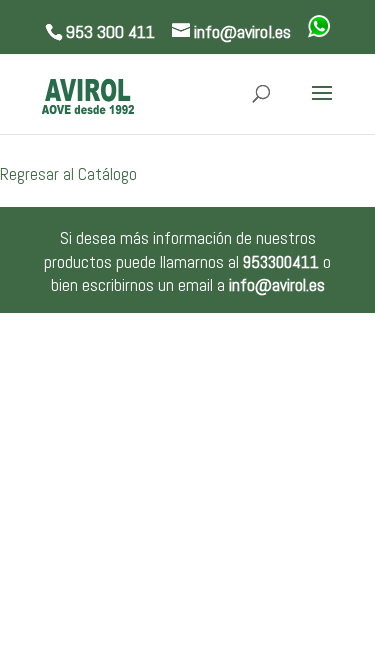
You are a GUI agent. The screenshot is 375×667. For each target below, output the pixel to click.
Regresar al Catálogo (68, 174)
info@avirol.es (277, 285)
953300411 (281, 262)
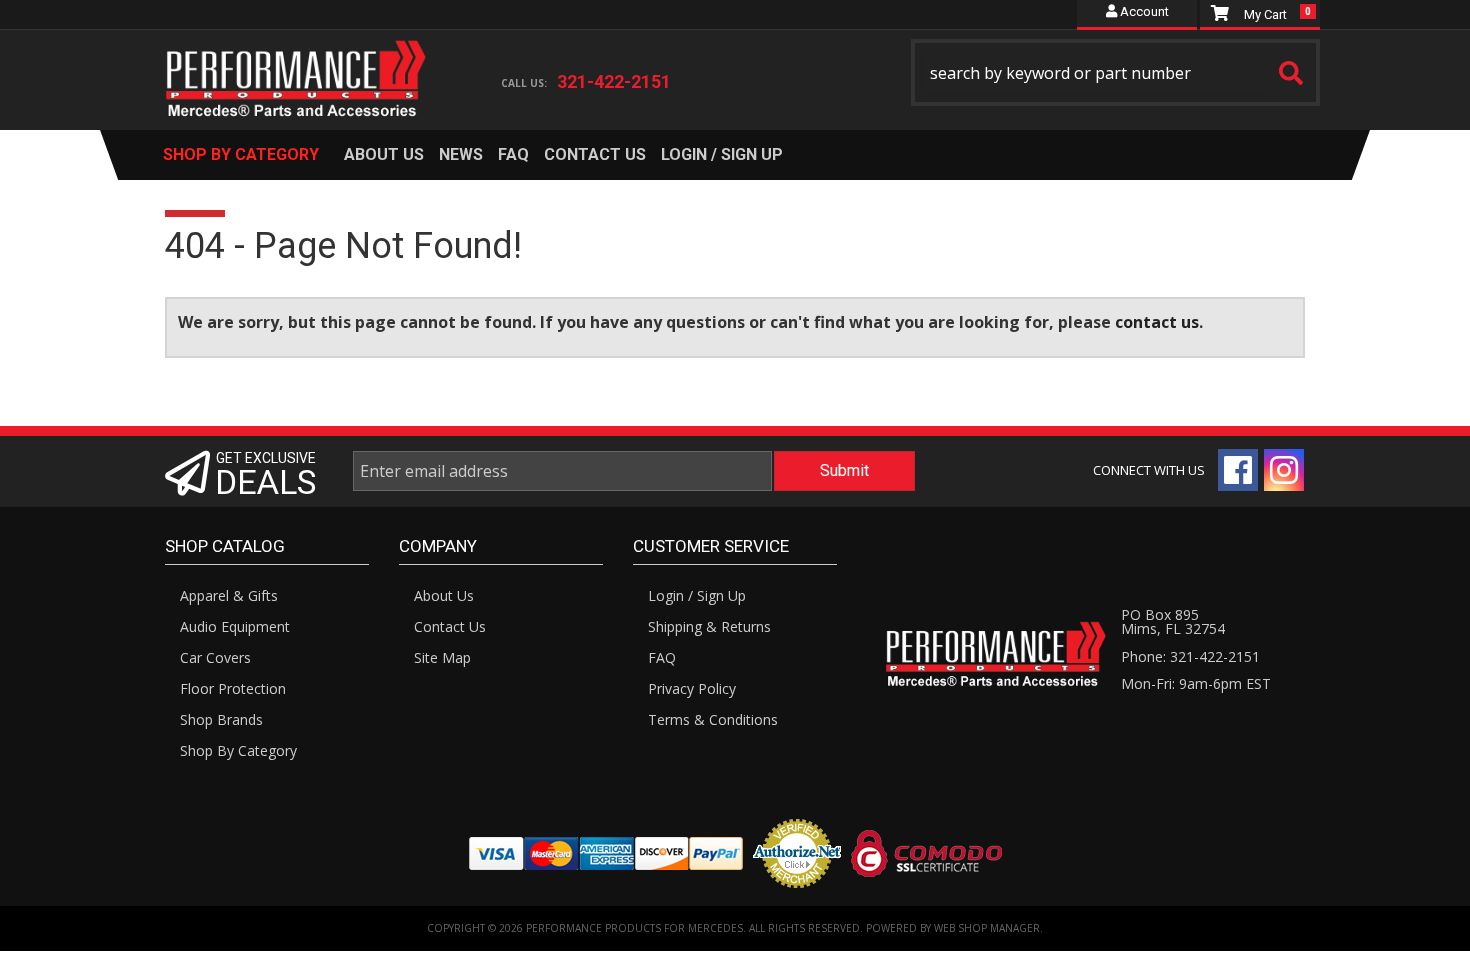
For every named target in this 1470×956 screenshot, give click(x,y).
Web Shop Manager (987, 928)
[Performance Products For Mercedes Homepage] (296, 61)
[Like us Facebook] (1238, 470)
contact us (1157, 322)
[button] (1116, 72)
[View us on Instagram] (1284, 470)
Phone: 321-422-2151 (1190, 656)
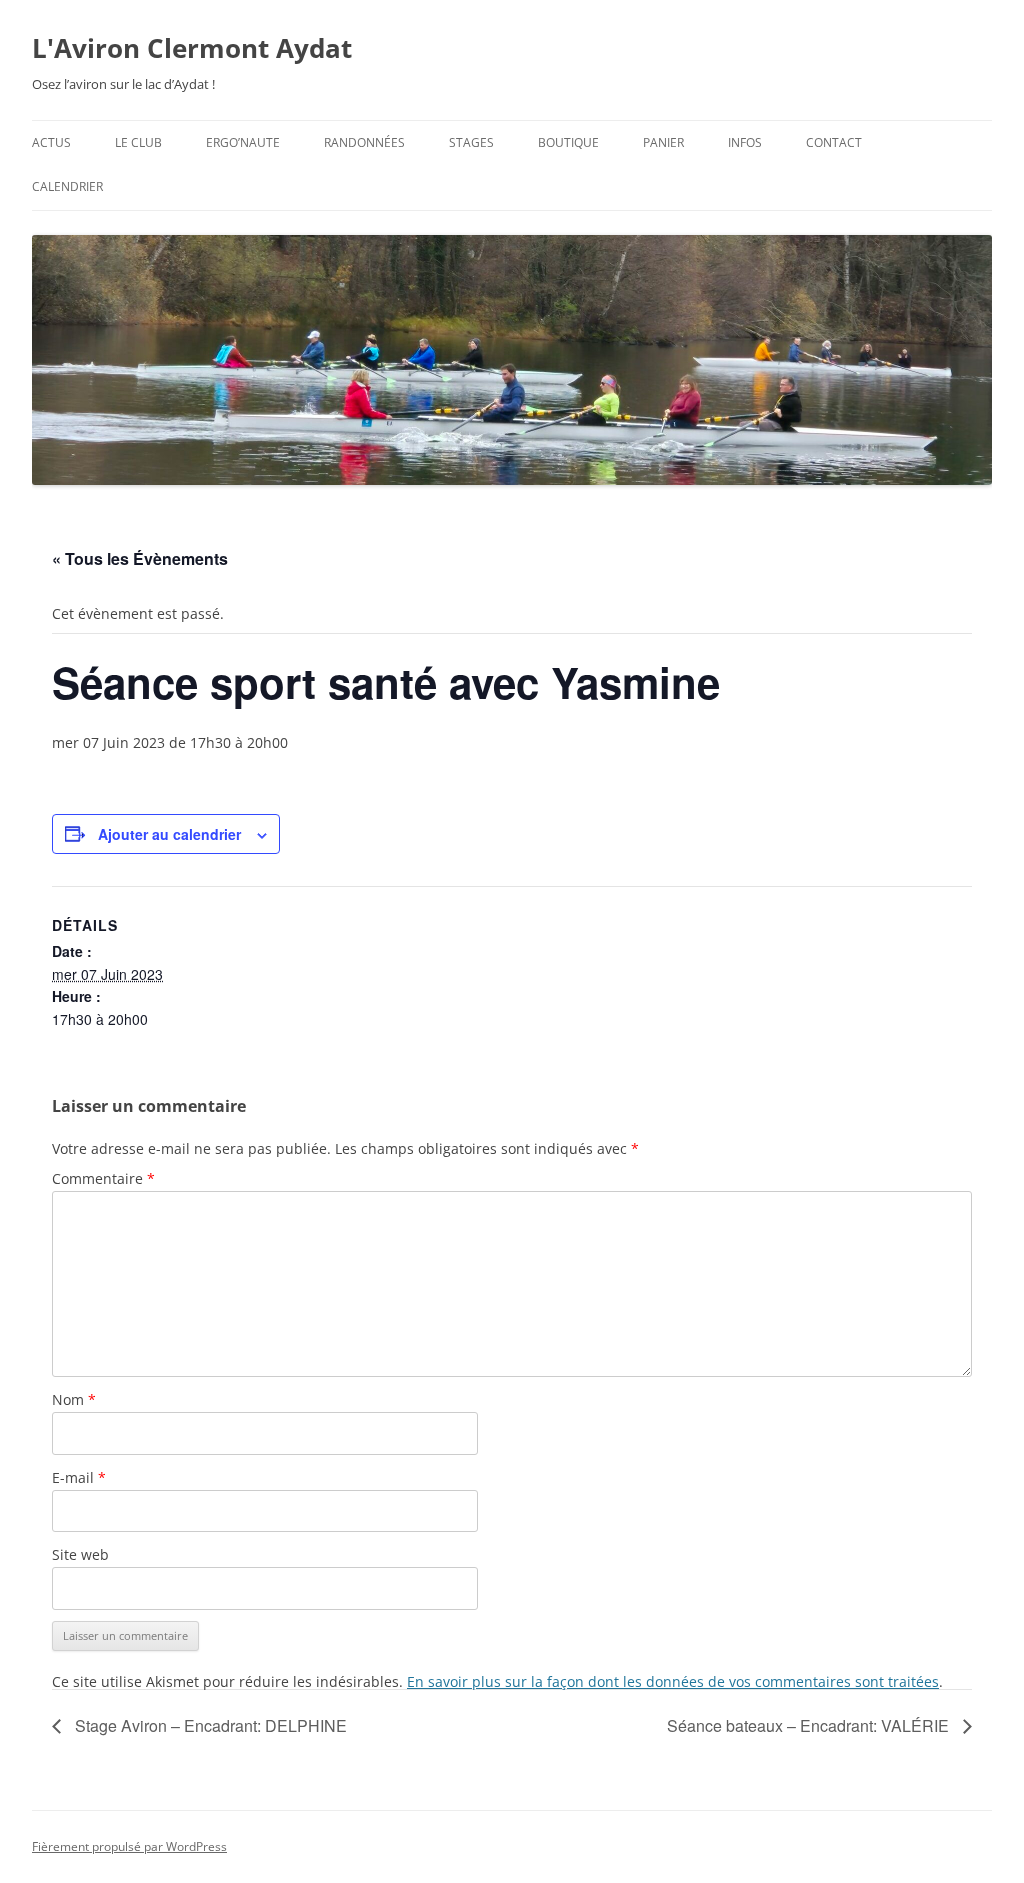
- - - - -
TASK INSTRUCTIONS
Exclude the images and copy every record above exactly.

REPLY
You are a GUI agent. The screenshot is 375×667. For each target below, output the pixel to click.
Regresar al Catálogo (68, 174)
info@avirol.es (277, 285)
953300411 (281, 262)
For every named target in this 1470×956 screenshot, give click(x,y).
Web Shop Manager (987, 928)
[Performance Products For Mercedes Homepage] (296, 61)
[Like us Facebook] (1238, 470)
contact us (1157, 322)
[button] (1116, 72)
[View us on Instagram] (1284, 470)
Phone: 321-422-2151 (1190, 656)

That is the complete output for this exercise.